Fashion systems might fall into a cookbook in the near future, where it’s not the brands who set the trends but individuals suggesting their own. Doing from scratch gives the freedom of expression and techniques acquired throughout the process, and hence, makes DIY participants resilient towards the mass markets and fast fashion, in specific. Starting from assembling home items from IKEA, followed by old-jeans/new-shorts, there lies a number of possibilities to re-imagining and re-creating worn-out pieces into fresh and practical designs. Upcycling is not a newly emerged term but a process that has been exercised by our grand-grandparents, but it is in the current period that its scale bears more importance. According to the Business Research Company’s report - Ethical Fashion Market Global Report 2020-30-, every second a truckload of clothes is being sent either to landfills or burned, making fashion one of the most polluted and waste generating industries. The sustainable market is expected to grow to $9.81 billion in 2025 as opposed to $6.35 billion in 2019. Meanwhile, considering the aftereffect of the pandemic which led to €140 billion to €160 billion worth of excess inventory from Spring/Summer 2020 collections, the mindset shift from fast to ethical is right around the corner.

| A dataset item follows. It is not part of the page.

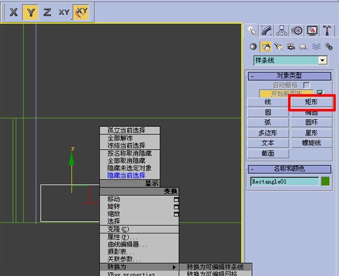339x276 pixels.
Task: Toggle checkbox beside 开始新图形
Action: (x=320, y=93)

"The industry (fashion) is connected on the surface to these global issues, but not in product, mission, or system. It’s also sad and ironic to see how most garment workers from POC communities are the ones being most affected by climate change and other environmental and human rights issues which the fashion industry further contributes to when in reality, those communities are the ones who practised sustainability long before it was rebranded and became a marketing buzzword in the western world,” states Angela Luna.